RECORDS TO PROCESS »
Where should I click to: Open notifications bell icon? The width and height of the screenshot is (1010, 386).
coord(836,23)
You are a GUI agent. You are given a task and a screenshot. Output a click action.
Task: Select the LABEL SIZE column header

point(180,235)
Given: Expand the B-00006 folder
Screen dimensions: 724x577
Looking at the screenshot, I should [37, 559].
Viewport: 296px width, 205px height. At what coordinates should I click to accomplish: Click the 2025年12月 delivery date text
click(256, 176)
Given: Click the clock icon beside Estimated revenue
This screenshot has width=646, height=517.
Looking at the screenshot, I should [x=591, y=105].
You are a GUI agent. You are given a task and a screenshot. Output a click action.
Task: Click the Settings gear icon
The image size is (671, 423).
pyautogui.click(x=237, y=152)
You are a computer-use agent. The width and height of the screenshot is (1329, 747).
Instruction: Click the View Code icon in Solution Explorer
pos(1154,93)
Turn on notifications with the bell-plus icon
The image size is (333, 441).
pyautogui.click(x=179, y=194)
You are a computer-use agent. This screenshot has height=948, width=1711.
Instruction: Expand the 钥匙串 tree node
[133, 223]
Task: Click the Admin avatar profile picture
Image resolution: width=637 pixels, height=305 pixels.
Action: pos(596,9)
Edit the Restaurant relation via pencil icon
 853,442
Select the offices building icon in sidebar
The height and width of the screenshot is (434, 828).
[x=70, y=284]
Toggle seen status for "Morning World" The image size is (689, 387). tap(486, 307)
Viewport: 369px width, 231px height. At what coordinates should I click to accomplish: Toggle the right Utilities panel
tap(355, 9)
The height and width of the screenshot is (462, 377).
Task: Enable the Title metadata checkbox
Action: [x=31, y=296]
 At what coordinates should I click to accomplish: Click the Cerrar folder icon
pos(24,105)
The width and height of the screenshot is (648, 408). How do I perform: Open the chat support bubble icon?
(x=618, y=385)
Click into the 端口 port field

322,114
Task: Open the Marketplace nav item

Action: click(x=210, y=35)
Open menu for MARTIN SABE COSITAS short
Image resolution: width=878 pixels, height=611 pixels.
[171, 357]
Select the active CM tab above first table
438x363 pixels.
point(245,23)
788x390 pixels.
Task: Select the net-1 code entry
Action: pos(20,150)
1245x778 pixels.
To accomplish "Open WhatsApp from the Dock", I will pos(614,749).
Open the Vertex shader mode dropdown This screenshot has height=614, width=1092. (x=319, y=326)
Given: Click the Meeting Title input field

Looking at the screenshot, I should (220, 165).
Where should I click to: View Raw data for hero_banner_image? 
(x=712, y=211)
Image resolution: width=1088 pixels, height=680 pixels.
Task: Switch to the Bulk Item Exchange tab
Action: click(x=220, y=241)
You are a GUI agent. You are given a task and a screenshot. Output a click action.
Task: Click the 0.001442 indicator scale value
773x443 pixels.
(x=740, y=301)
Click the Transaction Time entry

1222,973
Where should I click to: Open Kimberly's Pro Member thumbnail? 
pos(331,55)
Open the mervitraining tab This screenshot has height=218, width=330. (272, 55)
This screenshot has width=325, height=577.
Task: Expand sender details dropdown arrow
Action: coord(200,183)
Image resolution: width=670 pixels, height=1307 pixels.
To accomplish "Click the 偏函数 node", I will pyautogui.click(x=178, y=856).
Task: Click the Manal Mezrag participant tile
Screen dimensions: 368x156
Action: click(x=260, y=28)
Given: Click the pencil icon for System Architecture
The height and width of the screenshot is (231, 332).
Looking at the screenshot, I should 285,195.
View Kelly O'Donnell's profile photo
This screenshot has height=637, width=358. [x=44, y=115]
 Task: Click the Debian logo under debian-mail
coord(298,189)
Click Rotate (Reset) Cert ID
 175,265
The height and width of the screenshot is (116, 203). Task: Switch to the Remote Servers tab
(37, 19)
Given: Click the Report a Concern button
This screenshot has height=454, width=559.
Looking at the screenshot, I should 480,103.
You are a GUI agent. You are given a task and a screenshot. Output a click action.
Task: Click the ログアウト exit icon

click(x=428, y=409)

EXERCISE OBJECTIVE » Copy every row above line for line, without changing a single character.

OUTPUT BELOW »
Where should I click to: Open notifications bell icon? The width and height of the screenshot is (1010, 386).
coord(836,23)
You are a GUI agent. You are given a task and a screenshot. Output a click action.
Task: Select the LABEL SIZE column header

point(180,235)
Given: Expand the B-00006 folder
Screen dimensions: 724x577
Looking at the screenshot, I should [37, 559].
Viewport: 296px width, 205px height. At what coordinates should I click to accomplish: Click the 2025年12月 delivery date text
click(256, 176)
Given: Click the clock icon beside Estimated revenue
This screenshot has width=646, height=517.
Looking at the screenshot, I should [x=591, y=105].
You are a GUI agent. You are given a task and a screenshot. Output a click action.
Task: Click the Settings gear icon
The image size is (671, 423).
pyautogui.click(x=237, y=152)
You are a computer-use agent. The width and height of the screenshot is (1329, 747).
Instruction: Click the View Code icon in Solution Explorer
pos(1154,93)
Turn on notifications with the bell-plus icon
The image size is (333, 441).
pyautogui.click(x=179, y=194)
You are a computer-use agent. This screenshot has height=948, width=1711.
Instruction: Expand the 钥匙串 tree node
[133, 223]
Task: Click the Admin avatar profile picture
Image resolution: width=637 pixels, height=305 pixels.
Action: pos(596,9)
Edit the Restaurant relation via pencil icon
 853,442
Select the offices building icon in sidebar
The height and width of the screenshot is (434, 828).
[x=70, y=284]
Toggle seen status for "Morning World" The image size is (689, 387). tap(486, 307)
Viewport: 369px width, 231px height. At what coordinates should I click to accomplish: Toggle the right Utilities panel
tap(355, 9)
The height and width of the screenshot is (462, 377).
Task: Enable the Title metadata checkbox
Action: [x=31, y=296]
 At what coordinates should I click to accomplish: Click the Cerrar folder icon
pos(24,105)
The width and height of the screenshot is (648, 408). How do I perform: Open the chat support bubble icon?
(x=618, y=385)
Click into the 端口 port field

322,114
Task: Open the Marketplace nav item

Action: click(x=210, y=35)
Open menu for MARTIN SABE COSITAS short
Image resolution: width=878 pixels, height=611 pixels.
[171, 357]
Select the active CM tab above first table
438x363 pixels.
point(245,23)
788x390 pixels.
Task: Select the net-1 code entry
Action: pos(20,150)
1245x778 pixels.
To accomplish "Open WhatsApp from the Dock", I will pos(614,749).
Open the Vertex shader mode dropdown This screenshot has height=614, width=1092. (x=319, y=326)
Given: Click the Meeting Title input field

Looking at the screenshot, I should (220, 165).
Where should I click to: View Raw data for hero_banner_image? 
(x=712, y=211)
Image resolution: width=1088 pixels, height=680 pixels.
Task: Switch to the Bulk Item Exchange tab
Action: click(x=220, y=241)
You are a GUI agent. You are given a task and a screenshot. Output a click action.
Task: Click the 0.001442 indicator scale value
773x443 pixels.
(x=740, y=301)
Click the Transaction Time entry

1222,973
Where should I click to: Open Kimberly's Pro Member thumbnail? 
pos(331,55)
Open the mervitraining tab This screenshot has height=218, width=330. (272, 55)
This screenshot has width=325, height=577.
Task: Expand sender details dropdown arrow
Action: coord(200,183)
Image resolution: width=670 pixels, height=1307 pixels.
To accomplish "Click the 偏函数 node", I will pyautogui.click(x=178, y=856).
Task: Click the Manal Mezrag participant tile
Screen dimensions: 368x156
Action: click(x=260, y=28)
Given: Click the pencil icon for System Architecture
The height and width of the screenshot is (231, 332).
Looking at the screenshot, I should 285,195.
View Kelly O'Donnell's profile photo
This screenshot has height=637, width=358. [x=44, y=115]
 Task: Click the Debian logo under debian-mail
coord(298,189)
Click Rotate (Reset) Cert ID
 175,265
The height and width of the screenshot is (116, 203). Task: Switch to the Remote Servers tab
(37, 19)
Given: Click the Report a Concern button
This screenshot has height=454, width=559.
Looking at the screenshot, I should 480,103.
You are a GUI agent. You are given a task and a screenshot. Output a click action.
Task: Click the ログアウト exit icon

click(x=428, y=409)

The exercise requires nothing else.